8. Aux termes de l'article L. 17 du code des pensions militaires d'invalidité et des victimes de guerre : " Par dérogation aux dispositions des articles L. 14, L. 15 et L. 16, le taux d'invalidité des grands mutilés définis à l'article L. 36 atteints d'infirmités multiples dont aucune n'entraîne l'invalidité absolue, est porté à 100 % avec majoration d'un degré dudit article L. 16 si, à la ou aux infirmités qui leur ouvrent droit au bénéfice du statut des grands mutilés, s'ajoute une autre infirmité remplissant les mêmes conditions d'origine et entraînant à elle seule un pourcentage d'invalidité au moins égal à 60 %. Toute infirmité surajoutée est ensuite décomptée conformément aux dispositions de l'article L. 16. " Dès lors que la qualité de grand mutilé de guerre ne pouvait être reconnue à M. C, la ministre des armées est également fondée à soutenir que c'est à tort que le tribunal a assorti la pension de l'application de ces dispositions, désormais codifiées à l'article L. 125-11.

9. Il résulte de tout ce qui précède que le jugement du tribunal des pensions de Pau

du 5 septembre 2019 doit être annulé en tant qu'il a reconnu à M. C la qualité de

grand mutilé de guerre et le droit au bénéfice des dispositions de l'article L. 17 devenu

l'article L. 125-11 du code des pensions militaires d'invalidité et des victimes de guerre,

et que les demandes présentées à cet effet devant le tribunal par M. C doivent être rejetées.

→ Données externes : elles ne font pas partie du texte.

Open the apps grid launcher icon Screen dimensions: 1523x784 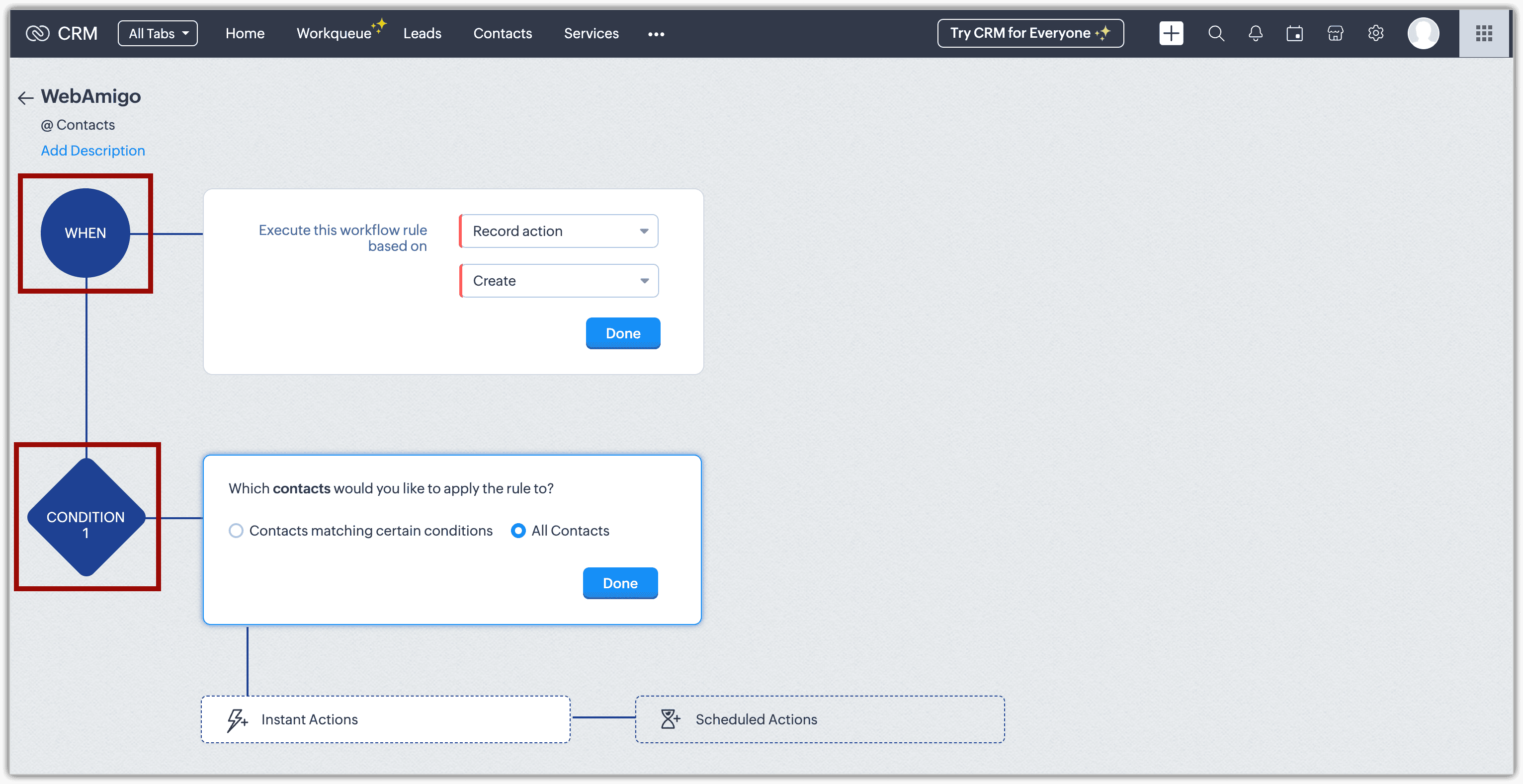click(1483, 33)
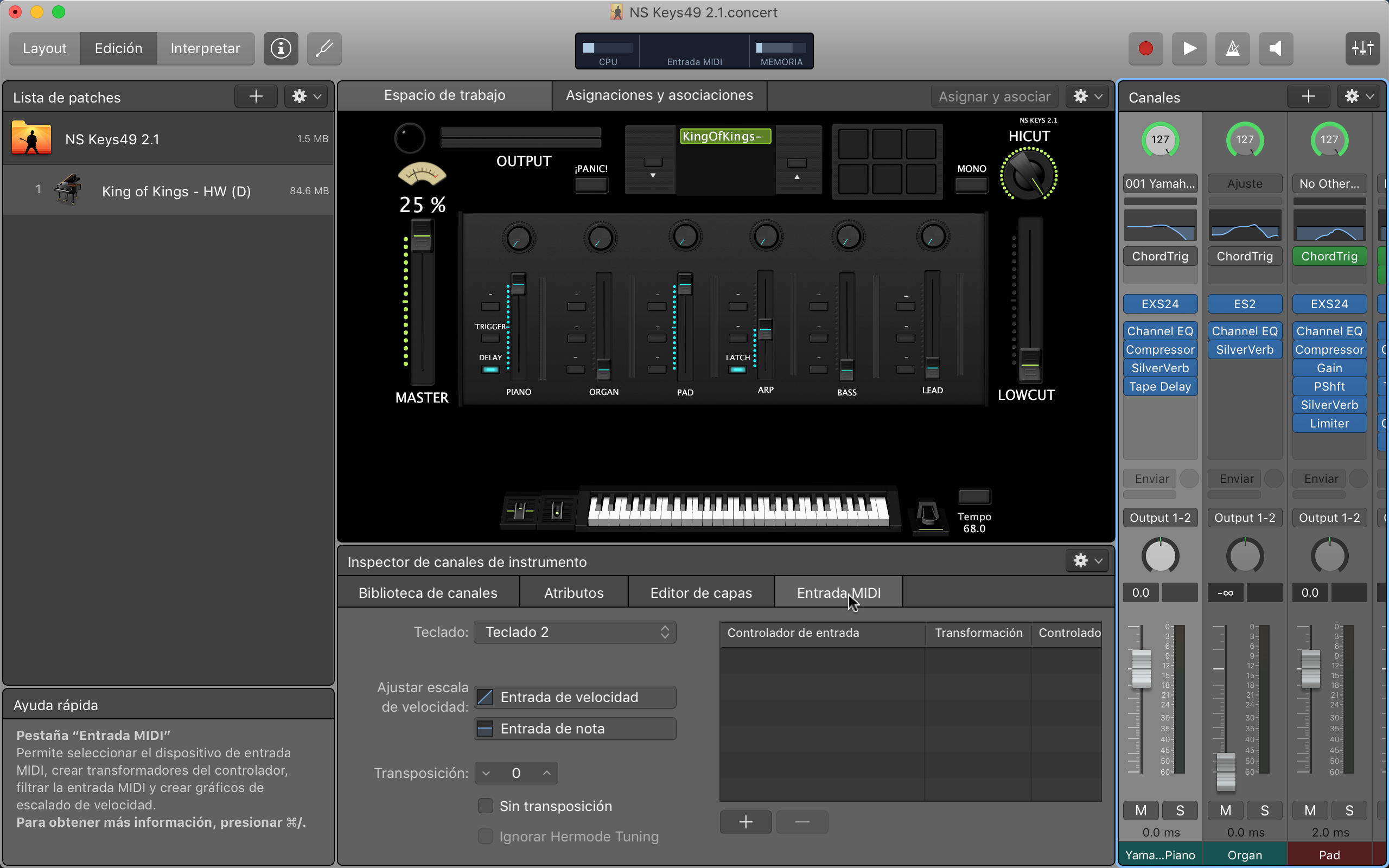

Sur les frais exposés à l'occasion du litige :

10. M. C étant la partie perdante, ses conclusions tendant à ce qu'une somme soit mise à la charge de l'Etat au titre des dispositions de l'article L. 761-1 du code de justice administrative et de l'article 37 de la loi du 10 juillet 1991 doivent être rejetées.

DÉCIDE :

Article 1er : Le jugement du tribunal des pensions de Pau du 5 septembre 2019 est annulé en tant qu'il a reconnu à M. C la qualité de grand mutilé de guerre et le droit au bénéfice

des dispositions de l'article L. 17 devenu l'article L. 125-11 du code des pensions militaires d'invalidité et des victimes de guerre.

Article 2 : Les demandes de reconnaissance de la qualité de grand mutilé de guerre

et du bénéfice des dispositions de l'article L. 17 du code des pensions militaires d'invalidité

et des victimes de guerre présentées par M. C devant le tribunal ainsi que le surplus

de ses conclusions d'appel sont rejetés.

Article 3 : Le présent arrêt sera notifié à la ministre des armées et à M. D C.

Délibéré après l'audience du 29 mars 2022 à laquelle siégeaient :

Mme Catherine Girault, présidente,

Mme Anne Meyer, présidente-assesseure,

Mme Marie-Pierre Beuve Dupuy, première conseillère.

Rendu public par mise à disposition au greffe le 14 avril 2022.

La rapporteure,

Anne B

La présidente,

Catherine GiraultLa greffière,

Virginie Guillout

La République mande et ordonne à la ministre des armées en ce qui la concerne et à tous huissiers de justice à ce requis, en ce qui concerne les voies de droit commun contre les parties privées, de pourvoir à l'exécution du présent arrêt.